"Today" seems like such a simple term, it should be clear what we mean when we say today - right? As I write this it's Jan 13, 2022 in Auckland, New Zealand, but still Jan 12, 2022 in most of Europe and North America. So when we publish reports to PowerBI.com, what date does it use for today?
Power BI Scheduled Refresh doesn't pull through today's data
Power BI uses UTC as its date value when determining "today". UTC does not change for daylight savings time, so New Zealand time zone is UTC + 12:00 (standard time) or UTC + 13:00 (daylight savings time). Having a universal standard time like UTC is handy, but only if we know how to use it and remember convert from our local time zones.

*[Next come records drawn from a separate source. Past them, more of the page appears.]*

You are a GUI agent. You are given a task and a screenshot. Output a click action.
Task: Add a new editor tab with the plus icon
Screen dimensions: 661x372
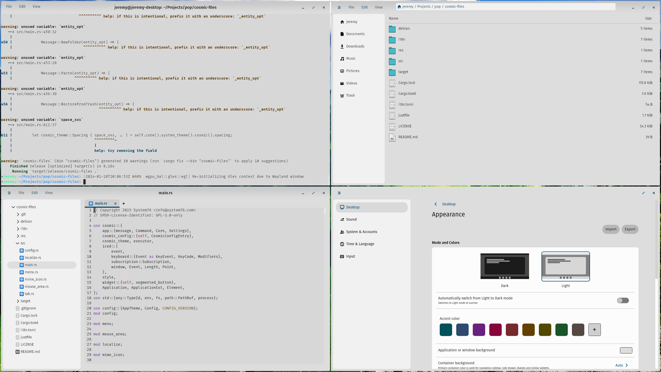(124, 204)

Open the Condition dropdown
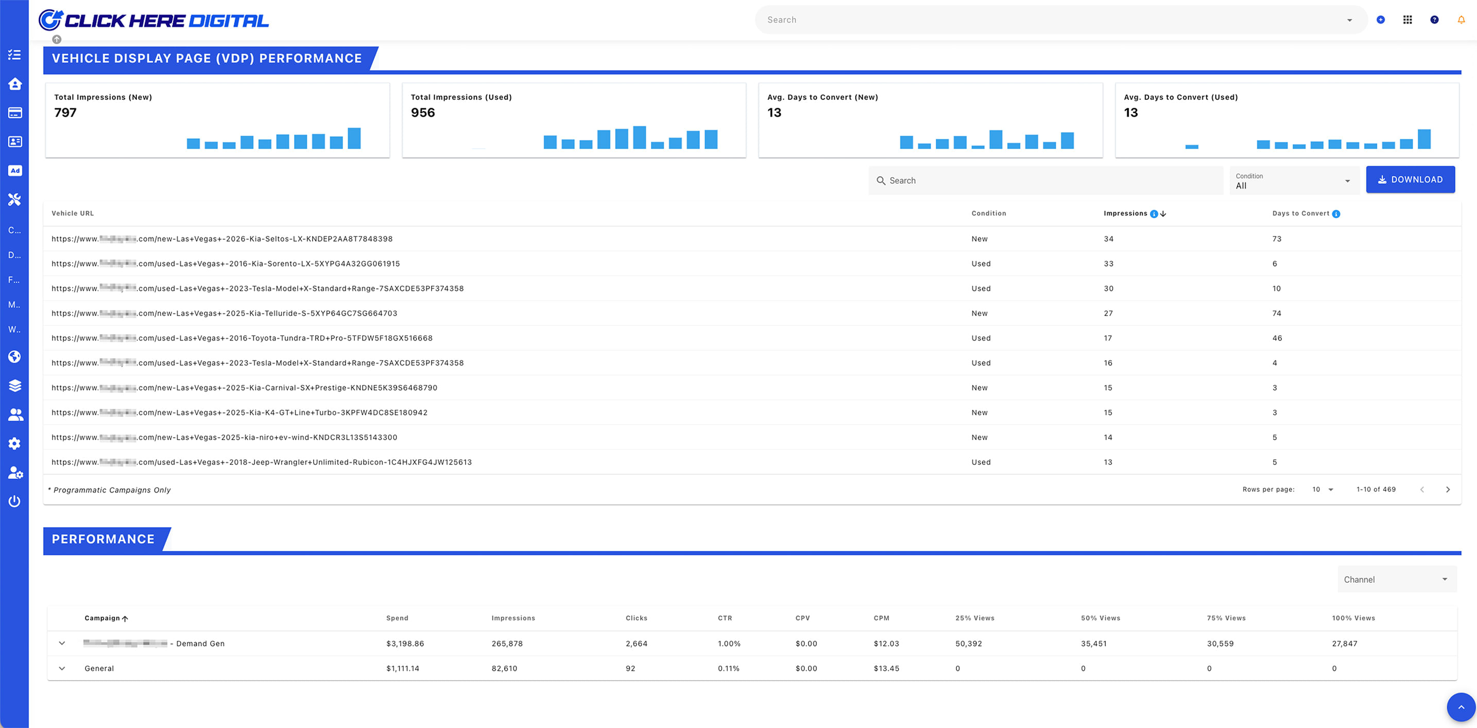1294,181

I've just had a client question why their Power BI report isn't pulling through the latest day's data. They were using a Date table with an end date of DateTime.LocalNow(), which works beautifully in Power BI desktop and uses the time on your local machine. However, in PowerBI.com Date.Time.LocalNow() returns UTC time.
Power BI Desktop Refresh
In the screenshot below, you can see the result of doing a refresh at 11:14am on January 13, 2022 NZ time. This is 10:14pm on January 12, 2022 UTC time time:
Power BI Service (PowerBI.com) Refresh
In the screenshot below, you can see the result of doing a refresh at 11:13am on January 13, 2022 NZ time, but the DateTime.Local() function returns the wrong date - yesterday! DateTime.FixedLocalNow also returns the wrong date (at least for New Zealand). All functions return the UTC date and time, not the local time here in NZ like we'd want to see.

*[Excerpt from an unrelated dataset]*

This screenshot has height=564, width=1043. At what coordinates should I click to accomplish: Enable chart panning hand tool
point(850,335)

Note the #duration() function accepts 4 arguments: days, hours, minutes, seconds. I have used 12 as the second argument to this function since I'm in New Zealand Standard Time right now and that is 12 hours after UTC.
If you're wanting to compare dates, just make sure that all your dates have the correct time zone information. If you're pulling data from a SQL database it will likely already have this info. If you're generating a DimDate table from M query you'll need to tell Power BI the timezone for those dates:
= Table.AddColumn(#"Sorted Rows", "ShowDates", each if DateTime.AddZone( DateTime.From( [Date]) , 12 ) <= DateTimeZone.UtcNow() then 1 else 0)
The code above compares the [Date] column of my date table to the current time (in UTC). In order to make this comparison accurately, I must give Power BI additional information about which time zone I'm in. Thus I use the Date.Time.AddZone() function to add the 12 hours to get to NZ standard time.